I did move it but then put it back cos it is using elastic tubes like some of the slingbows on the site, cheers jeff


----------



## PandaMan (Oct 14, 2010)

slingshot_sniper said:


> These look cool! How much do they sell for and where could I get one?


Not legal in the UK I'm afraid









[edit] hold on something has changed I just saw blowguns for sale on a UK website









[edit] hmmm conflicting info....as said on cold steel site:

*Blowguns are illegal in the UK. Therefore they are not offered for sale in the UK. As the UK distributors, we have included them on this website to show the full range of products Cold Steel offer*

[/quote]


----------



## whipcrackdeadbunny (May 22, 2010)

Actually, blowguns are legal in the UK, but for paint-ball only; ALL HUNTING WITH BLOWGUNS IS VERY!!! ILLEGAL ... unfortunately.


----------



## slingshot_sniper (Feb 20, 2011)

whipcrackdeadbunny said:


> Actually, blowguns are legal in the UK, but for paint-ball only; ALL HUNTING WITH BLOWGUNS IS VERY!!! ILLEGAL ... unfortunately.


Yeah I've seen them and I'm going to get one soon for fun factor


----------



## NoSugarRob (Jun 3, 2010)

they look fun !


----------



## As8MaN (Mar 6, 2011)

» **Exercises to complete**
- A) Reproduce the whole blowgun thread word for word.
- B) Find each line of the listing that contains the string "Task", matching case, and copy those lines.
The blowgun thread and the listing that comes after it are unrelated.

» **Dataset excerpts**
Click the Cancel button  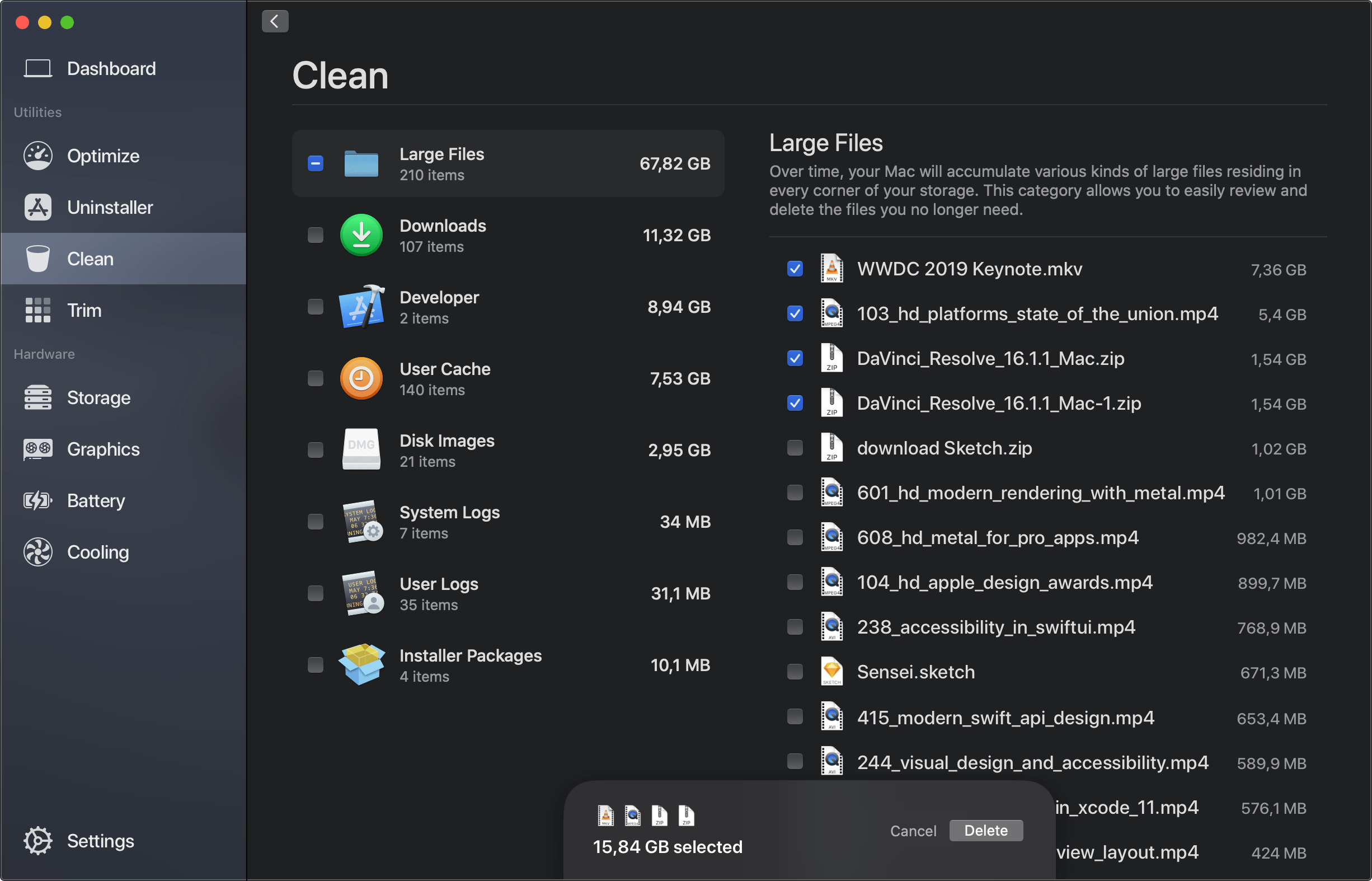(x=911, y=830)
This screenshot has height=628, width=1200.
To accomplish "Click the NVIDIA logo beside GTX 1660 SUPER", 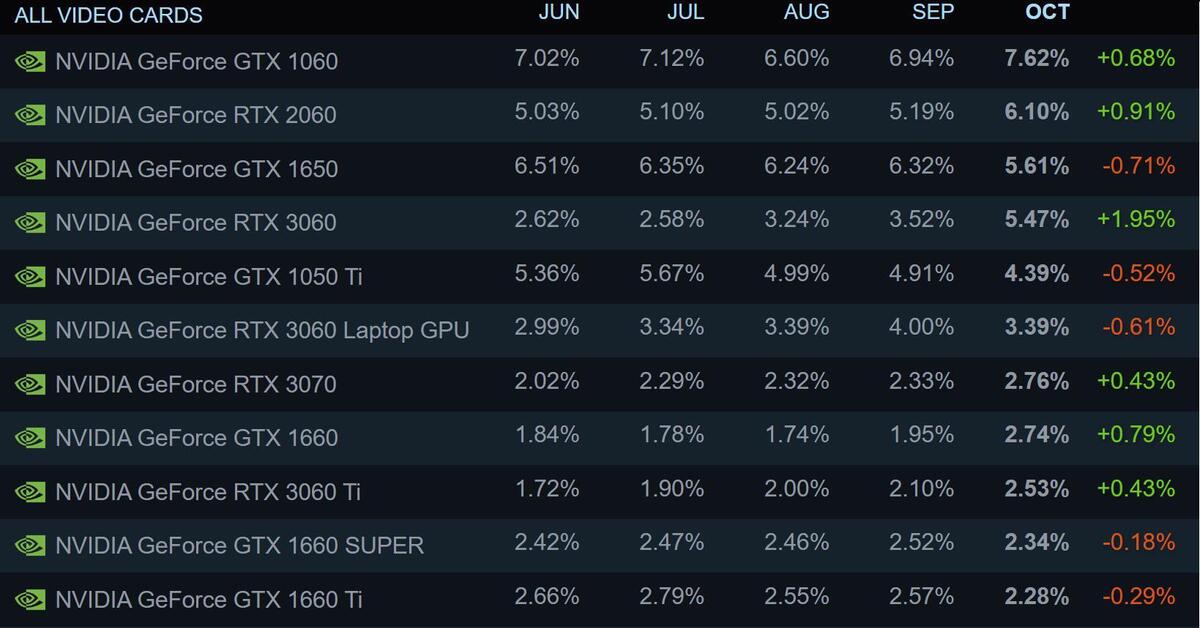I will point(30,545).
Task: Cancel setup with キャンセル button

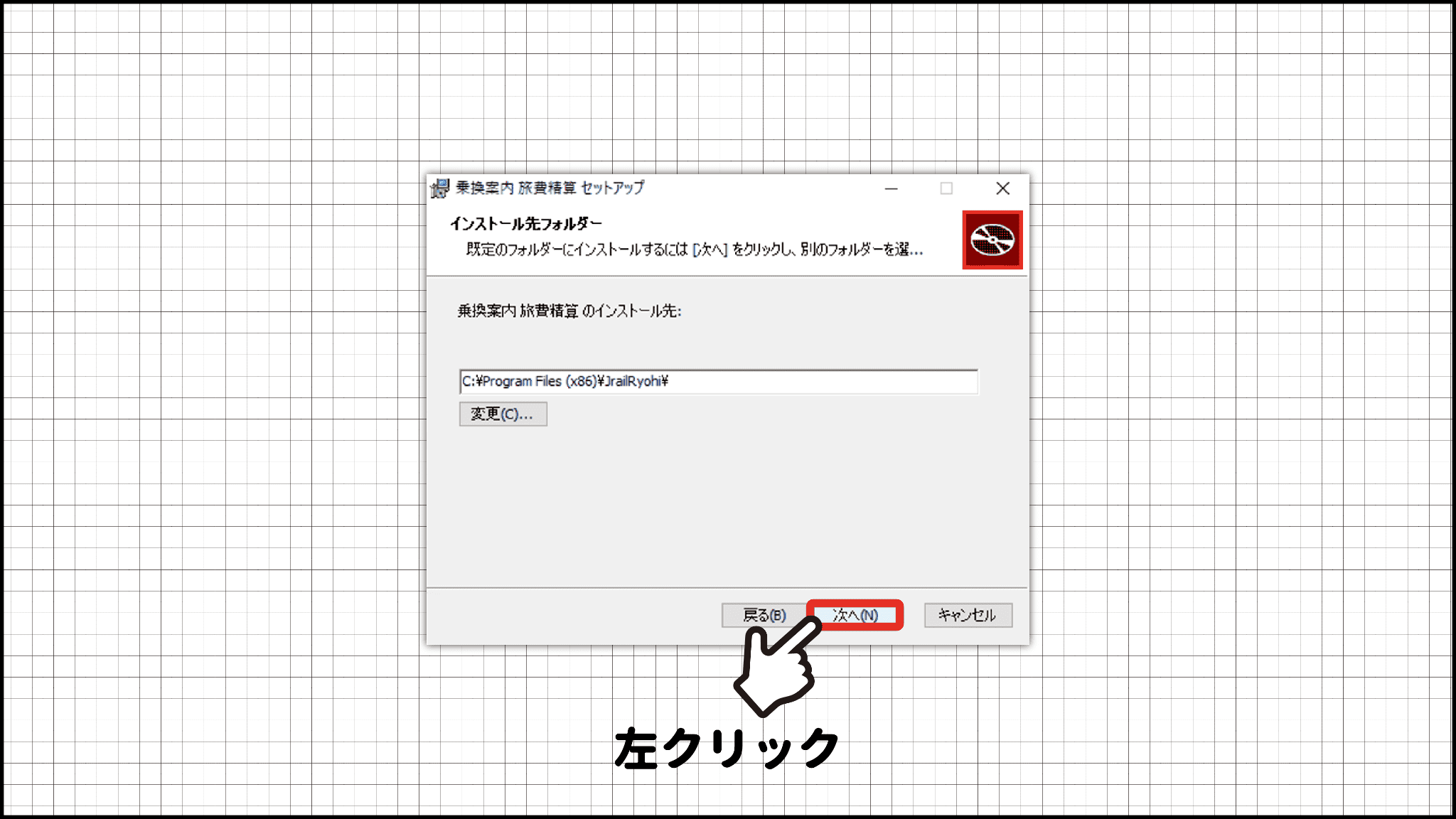Action: pyautogui.click(x=968, y=615)
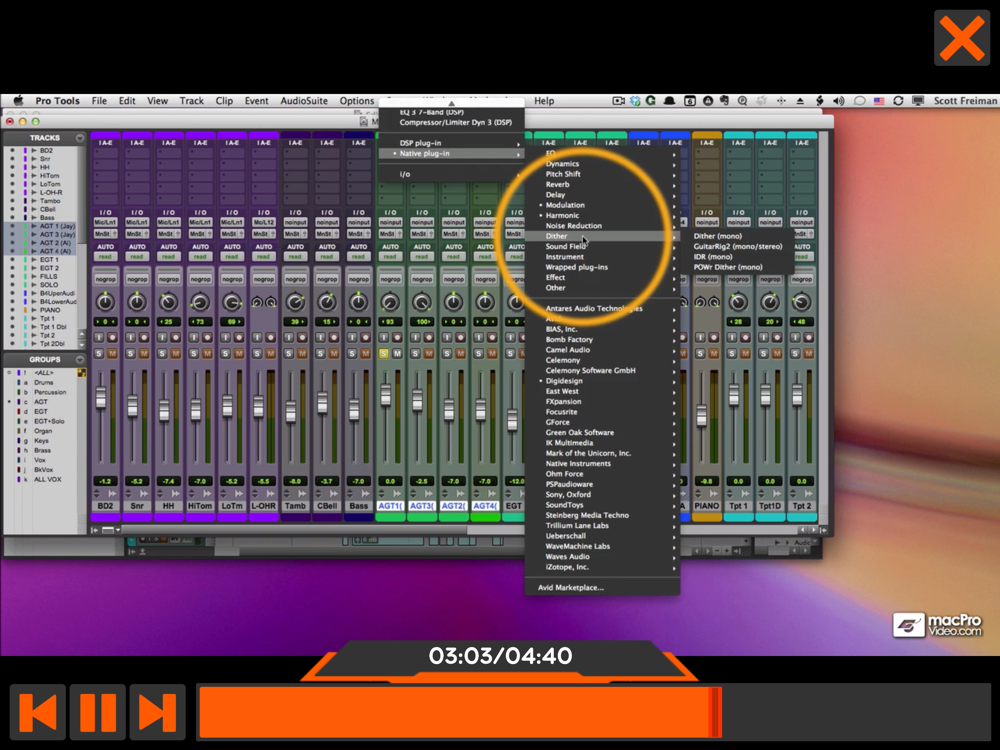This screenshot has height=750, width=1000.
Task: Open the Tracks list options dropdown
Action: (80, 138)
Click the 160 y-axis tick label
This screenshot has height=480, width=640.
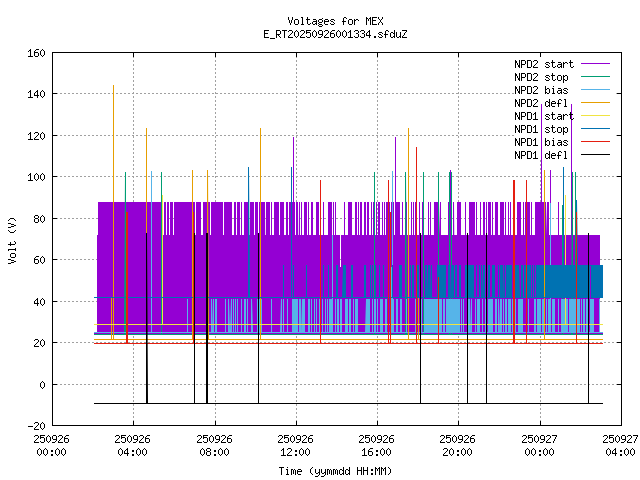click(x=33, y=53)
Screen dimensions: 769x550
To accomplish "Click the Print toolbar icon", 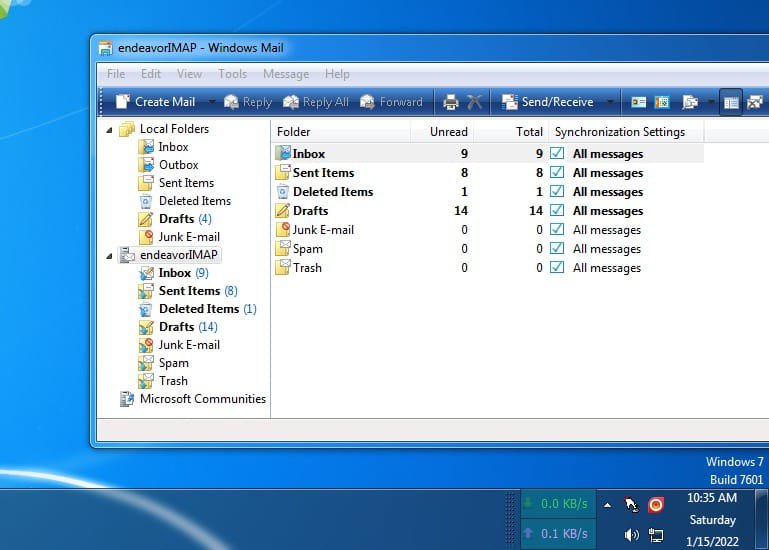I will click(x=451, y=102).
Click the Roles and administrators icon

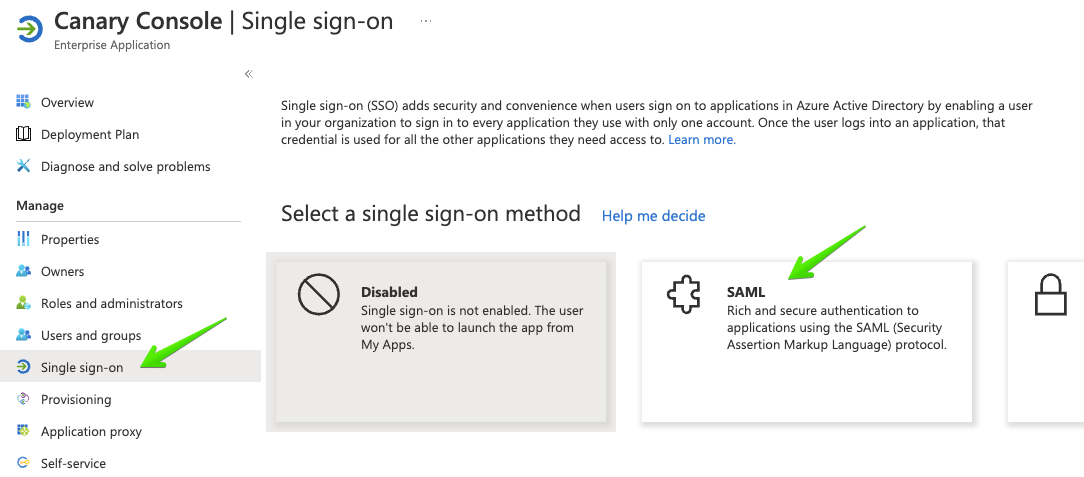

» **The replies**
- A)
I did move it but then put it back cos it is using elastic tubes like some of the slingbows on the site, cheers jeff


----------



## PandaMan (Oct 14, 2010)

slingshot_sniper said:


> These look cool! How much do they sell for and where could I get one?


Not legal in the UK I'm afraid









[edit] hold on something has changed I just saw blowguns for sale on a UK website









[edit] hmmm conflicting info....as said on cold steel site:

*Blowguns are illegal in the UK. Therefore they are not offered for sale in the UK. As the UK distributors, we have included them on this website to show the full range of products Cold Steel offer*

[/quote]


----------



## whipcrackdeadbunny (May 22, 2010)

Actually, blowguns are legal in the UK, but for paint-ball only; ALL HUNTING WITH BLOWGUNS IS VERY!!! ILLEGAL ... unfortunately.


----------



## slingshot_sniper (Feb 20, 2011)

whipcrackdeadbunny said:


> Actually, blowguns are legal in the UK, but for paint-ball only; ALL HUNTING WITH BLOWGUNS IS VERY!!! ILLEGAL ... unfortunately.


Yeah I've seen them and I'm going to get one soon for fun factor


----------



## NoSugarRob (Jun 3, 2010)

they look fun !


----------



## As8MaN (Mar 6, 2011)

- B)
Task: Cancel setup with キャンセル button
Task: Open the Tracks list options dropdown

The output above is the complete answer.